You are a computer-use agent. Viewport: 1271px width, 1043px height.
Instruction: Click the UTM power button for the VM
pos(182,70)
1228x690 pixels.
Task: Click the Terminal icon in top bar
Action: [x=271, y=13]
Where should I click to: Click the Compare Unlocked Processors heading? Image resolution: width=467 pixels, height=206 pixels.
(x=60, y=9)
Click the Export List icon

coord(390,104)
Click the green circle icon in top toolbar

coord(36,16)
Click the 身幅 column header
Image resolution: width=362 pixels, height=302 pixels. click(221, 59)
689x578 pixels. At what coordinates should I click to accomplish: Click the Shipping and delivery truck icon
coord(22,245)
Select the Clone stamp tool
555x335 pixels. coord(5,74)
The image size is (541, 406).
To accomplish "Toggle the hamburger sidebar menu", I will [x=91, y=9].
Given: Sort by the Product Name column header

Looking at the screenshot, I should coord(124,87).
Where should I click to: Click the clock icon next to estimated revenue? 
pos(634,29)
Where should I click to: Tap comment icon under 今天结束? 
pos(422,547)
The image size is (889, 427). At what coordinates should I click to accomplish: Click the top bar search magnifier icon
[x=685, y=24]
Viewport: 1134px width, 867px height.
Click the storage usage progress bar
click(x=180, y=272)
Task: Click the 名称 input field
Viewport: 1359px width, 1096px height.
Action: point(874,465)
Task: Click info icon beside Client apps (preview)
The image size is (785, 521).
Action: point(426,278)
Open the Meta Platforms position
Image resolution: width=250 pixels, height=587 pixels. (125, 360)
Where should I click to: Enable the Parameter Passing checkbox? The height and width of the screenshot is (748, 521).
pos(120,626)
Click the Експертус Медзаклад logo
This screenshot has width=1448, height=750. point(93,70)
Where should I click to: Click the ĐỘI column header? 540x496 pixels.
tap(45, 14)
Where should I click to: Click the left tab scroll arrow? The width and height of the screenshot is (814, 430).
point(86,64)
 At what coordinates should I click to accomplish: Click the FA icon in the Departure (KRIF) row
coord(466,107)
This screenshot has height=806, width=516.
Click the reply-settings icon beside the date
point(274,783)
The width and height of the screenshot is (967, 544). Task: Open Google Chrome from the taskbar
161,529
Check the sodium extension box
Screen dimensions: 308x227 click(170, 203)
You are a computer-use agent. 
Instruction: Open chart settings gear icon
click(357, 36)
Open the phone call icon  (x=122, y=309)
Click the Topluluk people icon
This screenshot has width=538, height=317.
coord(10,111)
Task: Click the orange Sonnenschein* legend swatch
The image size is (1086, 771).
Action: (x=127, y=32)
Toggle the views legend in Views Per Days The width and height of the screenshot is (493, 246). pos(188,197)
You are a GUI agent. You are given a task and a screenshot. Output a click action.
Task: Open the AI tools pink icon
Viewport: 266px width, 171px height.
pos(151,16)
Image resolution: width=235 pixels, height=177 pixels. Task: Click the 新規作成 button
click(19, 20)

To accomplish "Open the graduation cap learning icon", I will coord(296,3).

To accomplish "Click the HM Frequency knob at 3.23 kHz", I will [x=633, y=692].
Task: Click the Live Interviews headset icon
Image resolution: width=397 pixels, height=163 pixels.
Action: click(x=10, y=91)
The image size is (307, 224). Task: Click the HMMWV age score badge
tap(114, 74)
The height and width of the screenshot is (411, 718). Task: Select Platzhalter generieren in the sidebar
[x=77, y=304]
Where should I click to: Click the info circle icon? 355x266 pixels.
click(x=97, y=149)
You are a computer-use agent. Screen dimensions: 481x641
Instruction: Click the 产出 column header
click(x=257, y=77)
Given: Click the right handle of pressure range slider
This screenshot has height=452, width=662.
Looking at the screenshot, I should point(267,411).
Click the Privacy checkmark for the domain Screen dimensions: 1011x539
----------
**INSTRUCTION**: Find every line above that contains the string "column", matching case exactly, and copy each of those lines.

**RESPONSE TO THIS TASK**:
Click the 身幅 column header
Given: Sort by the Product Name column header
Where should I click to: Click the ĐỘI column header? 540x496 pixels.
Instruction: Click the 产出 column header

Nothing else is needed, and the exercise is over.